U.S. patent application Ser. No. 08/246,902, which was filed on May 20, 1994 by Boyer et al and assigned to the Assignee of the present application, discloses a sensor platform for use in machines for washing articles. A plurality of fluid condition sensors are combined together to provide a sensor cluster that senses turbidity, temperature, conductivity and the movement of the ferromagnetic object. The plurality of sensors are attached to a substrate and encapsulated, by an overmolding process, with a light transmissive and fluid impermeable material. The sensor cluster can be disposed at various different locations within a body of fluid and does not require a conduit to direct the fluid to a particular location proximate the sensor. In a preferred embodiment of the present invention, a circuit is provided which monitors the signal strength of first and second light sensitive components to determine turbidity and, in addition, those signal strengths are also used to advantageously determine the most efficient magnitude of current necessary to drive a light source, such as the light emitting diode. By controlling the current to a light emitting diode as a function of the strength of light signal received by first and second light sensitive components, the turbidity sensor can be operated at a more efficient and effective level.

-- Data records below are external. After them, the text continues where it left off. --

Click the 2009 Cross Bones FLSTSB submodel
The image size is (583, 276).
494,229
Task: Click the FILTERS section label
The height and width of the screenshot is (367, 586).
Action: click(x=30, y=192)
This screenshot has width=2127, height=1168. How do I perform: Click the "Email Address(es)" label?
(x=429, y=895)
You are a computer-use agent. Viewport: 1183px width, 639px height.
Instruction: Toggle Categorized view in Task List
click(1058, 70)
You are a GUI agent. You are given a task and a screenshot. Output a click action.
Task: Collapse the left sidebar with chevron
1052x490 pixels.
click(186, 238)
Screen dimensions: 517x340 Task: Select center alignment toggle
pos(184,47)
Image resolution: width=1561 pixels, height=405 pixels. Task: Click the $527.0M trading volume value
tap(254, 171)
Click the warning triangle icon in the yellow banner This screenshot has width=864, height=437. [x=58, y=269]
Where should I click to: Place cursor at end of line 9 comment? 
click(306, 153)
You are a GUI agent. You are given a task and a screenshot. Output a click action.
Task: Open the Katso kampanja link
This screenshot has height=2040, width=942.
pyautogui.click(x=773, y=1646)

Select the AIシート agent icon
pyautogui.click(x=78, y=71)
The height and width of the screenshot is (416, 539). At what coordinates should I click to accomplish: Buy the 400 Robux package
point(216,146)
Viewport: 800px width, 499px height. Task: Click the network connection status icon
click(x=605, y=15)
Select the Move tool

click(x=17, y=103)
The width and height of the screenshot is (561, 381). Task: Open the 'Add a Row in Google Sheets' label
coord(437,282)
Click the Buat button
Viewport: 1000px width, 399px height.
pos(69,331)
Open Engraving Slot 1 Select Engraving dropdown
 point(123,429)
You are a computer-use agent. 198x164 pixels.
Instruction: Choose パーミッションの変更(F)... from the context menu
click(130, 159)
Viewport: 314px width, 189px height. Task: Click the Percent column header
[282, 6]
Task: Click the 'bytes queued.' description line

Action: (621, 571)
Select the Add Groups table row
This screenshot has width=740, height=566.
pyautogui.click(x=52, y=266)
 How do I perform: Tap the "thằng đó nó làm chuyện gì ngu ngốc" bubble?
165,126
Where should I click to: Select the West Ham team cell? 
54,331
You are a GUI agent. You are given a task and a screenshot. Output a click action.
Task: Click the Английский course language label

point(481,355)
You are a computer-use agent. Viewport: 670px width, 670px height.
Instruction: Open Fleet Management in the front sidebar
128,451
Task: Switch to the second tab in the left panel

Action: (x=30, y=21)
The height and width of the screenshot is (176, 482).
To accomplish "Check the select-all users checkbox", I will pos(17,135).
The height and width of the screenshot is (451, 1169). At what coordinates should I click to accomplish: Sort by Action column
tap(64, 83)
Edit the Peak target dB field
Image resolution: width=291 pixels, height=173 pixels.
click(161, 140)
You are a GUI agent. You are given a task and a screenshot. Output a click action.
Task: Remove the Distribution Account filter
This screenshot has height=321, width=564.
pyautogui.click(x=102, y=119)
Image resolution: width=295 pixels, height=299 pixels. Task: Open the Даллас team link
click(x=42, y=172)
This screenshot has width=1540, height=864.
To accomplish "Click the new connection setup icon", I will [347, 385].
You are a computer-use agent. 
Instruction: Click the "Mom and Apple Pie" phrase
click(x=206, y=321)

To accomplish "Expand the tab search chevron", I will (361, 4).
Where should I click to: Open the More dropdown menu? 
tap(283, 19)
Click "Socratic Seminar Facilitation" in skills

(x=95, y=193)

French patent 2,485,576, which was made public on Dec. 31, 1981, discloses a procedure for the adaptation of washing time and of the quantity of rinsing water for a load of laundry in a washing machine. This French patent, which was filed by Hazan et al on Jun. 24, 1980, describes a laundry machine in which electrical signals coming from photodetectors are monitored by a microprocessor with a read-only memory, a random-access memory and a comparative element. A program is stored in the read-only memory of the microprocessor and is used during continuous washing and rinsing or in cycles used by the machine. During the washing or rinsing procedures the active memory stores the value of the signal coming from the photodetectors for a series of instance in time. If the signals exhibit very slight change, the microprocessor interprets this situation as corresponding to the reaching of a limit for the opacity of the washing water or for the degree of purity of the rinsing water. In that case, the comparator sends a signal to stop the washing or rinsing cycle. On the other hand, the washing or rinsing cycles can continue until a limit which is either opacity or the degree of purity of the water is detected.
U.S. Pat. No. 4,257,708, which issued to Fukuda on Mar. 24, 1981, describes an apparatus for measuring the degree of rinsing in an apparatus for washing articles. The apparatus for measuring the degree of rinsing is provided with a source of light, a first phototransistor disposed to receive light emitted by the light source for producing a reference signal, a second phototransistor disposed to receive the light from the light source for producing a measuring signal corresponding to the amount of light received an a calculating circuit for arithmetically operating the reference signal and the measuring signal for producing an output signal corresponding to the relative values of the reference signal and the measuring signal. A first optical path between the light source and the first phototransistor and a second optical path between the light source and the second phototransistor are both disposed in rinsing water and the length of the first optical path is set to be longer than the length of the second optical path.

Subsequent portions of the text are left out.